Last revision: Oct. 27, 2010

A heavy fog brought the sky down and closed us in. Snow geese banked their flight and set wings and feet for a landing in the pool beside the viewing tower. I shouted a greeting over the deafening honks to the person near me.

There were hundreds of thousands of snow geese at Squaw Creek National Refuge that weekend, and I was in the thick of them, watching, observing, absorbing every sound, smell and sight. Hours went by like minutes. Hundreds of visitors came past and many lingered, amazed, not wanting the moment to end.

Wildlife watching provides perspective on a great and powerful world. To most people, watching wildlife is, a wonderful escape from routine, fax machines, e-mail and all those little emergencies.

Missouri has a wealth of opportunities for watching wildlife, and they only require being in the right place at the right time. There's nothing scientific to watching wildlife, but a few techniques can maximize your discoveries while minimizing your impact on nature.

Plan the Adventure

Oh, where to start! To help you learn about locations and available activities, the Conservation Department offers the Missouri Conservation Atlas, Missouri Nature Viewing Guide and Outdoor Missouri Map.

When you're planning, don't try to pack too much into a trip. A couple of nearby areas for a day trip is probably the best compromise. Call ahead to the site, where you can, and ask about migration activity in spring and fall or possible restrictions due to hunting seasons and migrations.

Take into account local conditions and weather. If you're going to a wetland, stream or prairie in summer, don't forget insect repellent. Come prepared with clothing and footwear to suit the trip. Remember that many roadways to wildlife are unpaved and that conditions are usually primitive.

Time of Day

Visit sites when animals are likely to be busy. In general, most species (especially mammals) are active in the hour before and after sunrise and sunset.
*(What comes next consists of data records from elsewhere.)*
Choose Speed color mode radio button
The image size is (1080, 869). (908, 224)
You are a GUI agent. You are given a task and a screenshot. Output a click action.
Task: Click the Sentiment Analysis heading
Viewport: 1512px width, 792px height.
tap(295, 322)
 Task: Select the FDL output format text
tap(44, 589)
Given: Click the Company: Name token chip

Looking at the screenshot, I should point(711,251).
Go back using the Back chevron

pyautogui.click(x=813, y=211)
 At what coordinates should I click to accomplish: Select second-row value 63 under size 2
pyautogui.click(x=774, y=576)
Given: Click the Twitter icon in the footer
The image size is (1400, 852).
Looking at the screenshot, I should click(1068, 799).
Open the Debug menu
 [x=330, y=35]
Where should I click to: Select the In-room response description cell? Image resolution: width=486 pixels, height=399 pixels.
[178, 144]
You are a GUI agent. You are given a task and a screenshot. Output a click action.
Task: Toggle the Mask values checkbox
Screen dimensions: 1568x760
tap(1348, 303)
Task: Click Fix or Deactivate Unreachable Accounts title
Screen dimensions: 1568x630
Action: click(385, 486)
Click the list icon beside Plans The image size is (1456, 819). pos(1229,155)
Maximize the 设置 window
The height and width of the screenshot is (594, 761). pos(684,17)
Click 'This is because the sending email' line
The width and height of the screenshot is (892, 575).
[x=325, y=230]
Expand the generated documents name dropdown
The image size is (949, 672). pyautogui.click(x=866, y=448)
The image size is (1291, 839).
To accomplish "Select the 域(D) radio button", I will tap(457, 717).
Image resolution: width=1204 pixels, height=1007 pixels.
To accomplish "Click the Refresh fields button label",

The peak of songbird activity begins one-half hour before sunrise and continues for four hours into the morning. Hawks and falcons are easier to view in midday as the air warms. Insects, amphibians and reptiles like the heat of a summer day, too. Nighttime offers "sound" rewards from owls and coyotes. See if you can find a sunrise and sunset chart in a calendar or almanac to improve your timing.